All day, I was struck by the hard work every student had done to learn more about good pasture management and the farmers themselves. Their creativity in drawing, performance of short skits and descriptions of technical information were simply inspiring. We were impressed with the range of farms they chose to work with, from a two-horse farm to a 700-cow dairy, and with the affection and appreciation they clearly held for their farmers. Multiple teams stated an intention to return to the farm to help the farmer implement some of the practices they’d recommended (and one team already had). I could not have been happier or prouder of the students.

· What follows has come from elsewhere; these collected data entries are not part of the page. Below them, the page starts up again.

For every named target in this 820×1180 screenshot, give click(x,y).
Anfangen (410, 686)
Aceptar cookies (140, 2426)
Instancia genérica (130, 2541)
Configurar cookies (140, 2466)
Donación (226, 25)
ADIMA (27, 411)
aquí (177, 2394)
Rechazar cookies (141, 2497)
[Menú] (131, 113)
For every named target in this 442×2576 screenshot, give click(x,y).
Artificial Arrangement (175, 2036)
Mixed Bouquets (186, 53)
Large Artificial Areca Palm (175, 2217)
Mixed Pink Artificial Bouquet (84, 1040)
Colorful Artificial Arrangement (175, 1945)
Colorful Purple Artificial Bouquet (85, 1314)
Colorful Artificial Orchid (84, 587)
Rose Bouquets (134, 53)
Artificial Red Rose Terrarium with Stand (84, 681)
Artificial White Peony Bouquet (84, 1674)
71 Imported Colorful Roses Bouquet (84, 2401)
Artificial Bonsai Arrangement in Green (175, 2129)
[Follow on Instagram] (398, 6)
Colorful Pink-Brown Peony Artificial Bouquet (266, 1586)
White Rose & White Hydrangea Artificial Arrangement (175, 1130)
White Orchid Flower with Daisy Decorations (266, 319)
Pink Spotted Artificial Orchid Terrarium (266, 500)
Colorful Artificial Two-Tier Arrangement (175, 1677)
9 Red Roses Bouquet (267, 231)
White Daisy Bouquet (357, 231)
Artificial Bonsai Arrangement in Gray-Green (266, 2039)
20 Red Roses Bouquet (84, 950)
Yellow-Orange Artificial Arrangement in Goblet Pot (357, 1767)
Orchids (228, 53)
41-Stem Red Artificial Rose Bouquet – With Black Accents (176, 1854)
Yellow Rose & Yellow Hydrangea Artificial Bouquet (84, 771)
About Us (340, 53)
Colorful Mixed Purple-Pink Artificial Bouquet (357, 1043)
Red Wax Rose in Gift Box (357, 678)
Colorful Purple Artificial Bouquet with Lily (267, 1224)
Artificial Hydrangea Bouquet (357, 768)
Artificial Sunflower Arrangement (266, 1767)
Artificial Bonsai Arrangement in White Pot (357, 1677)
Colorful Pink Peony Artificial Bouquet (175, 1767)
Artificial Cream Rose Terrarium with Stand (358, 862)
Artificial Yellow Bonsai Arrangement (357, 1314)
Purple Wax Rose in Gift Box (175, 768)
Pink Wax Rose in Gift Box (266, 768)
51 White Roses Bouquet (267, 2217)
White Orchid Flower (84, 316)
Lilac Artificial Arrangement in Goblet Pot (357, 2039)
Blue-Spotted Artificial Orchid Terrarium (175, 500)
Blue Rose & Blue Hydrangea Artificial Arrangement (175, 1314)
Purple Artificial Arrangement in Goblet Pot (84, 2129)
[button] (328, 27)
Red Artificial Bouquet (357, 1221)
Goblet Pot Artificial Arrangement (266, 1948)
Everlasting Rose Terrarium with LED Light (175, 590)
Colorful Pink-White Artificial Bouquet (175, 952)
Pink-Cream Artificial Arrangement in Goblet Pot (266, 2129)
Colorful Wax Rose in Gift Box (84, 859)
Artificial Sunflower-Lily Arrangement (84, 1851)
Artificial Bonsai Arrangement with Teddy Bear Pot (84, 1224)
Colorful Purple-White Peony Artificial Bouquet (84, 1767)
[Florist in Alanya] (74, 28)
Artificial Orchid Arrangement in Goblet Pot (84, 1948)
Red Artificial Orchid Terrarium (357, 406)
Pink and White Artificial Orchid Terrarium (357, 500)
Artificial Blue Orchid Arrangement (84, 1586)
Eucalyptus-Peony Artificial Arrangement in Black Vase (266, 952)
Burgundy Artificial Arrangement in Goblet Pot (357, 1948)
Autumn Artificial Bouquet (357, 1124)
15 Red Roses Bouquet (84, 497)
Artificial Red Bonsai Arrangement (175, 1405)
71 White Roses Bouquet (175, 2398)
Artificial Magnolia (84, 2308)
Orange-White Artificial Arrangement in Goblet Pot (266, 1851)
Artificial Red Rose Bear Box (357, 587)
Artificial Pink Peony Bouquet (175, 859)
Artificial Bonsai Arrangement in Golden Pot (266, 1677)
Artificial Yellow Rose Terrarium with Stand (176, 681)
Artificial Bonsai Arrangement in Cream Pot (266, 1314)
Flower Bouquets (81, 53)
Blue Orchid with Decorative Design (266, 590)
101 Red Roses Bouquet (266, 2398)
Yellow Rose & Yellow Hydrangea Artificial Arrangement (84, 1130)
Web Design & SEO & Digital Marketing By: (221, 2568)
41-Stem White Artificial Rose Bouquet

Whether they become future environmental stewards, farmers, consumers, or all three…they will clearly do so with a greater understanding of how good land management and food production go hand in hand.
Driving home, I spent some time ruminating on what this type of event means to me, as a woman farmer. Whether hosting elementary school kids at the farm, visiting a classroom at school, rooting for a whole lacrosse team, or keeping your fingers crossed for some kids you barely know, there is something buried deep inside that says, “if you succeed, we all succeed, the world succeeds.” Maybe there’s some connection with kids that we naturally feel. After all, for thousands of years women have been the keepers of the community web.
This is consistent with recent and historical national volunteer data and even data collected about VT grass-based farms in 2011, where women participated at a higher rate than men in all nine social activity categories.
Genetic predisposition, or not, I held my breath for a few moments today. A team of extremely bright high school students are off to compete in the National Envirothon this summer, and 70 other kids represent shining examples of Vermont’s agricultural and environmental future. Congratulations, every one!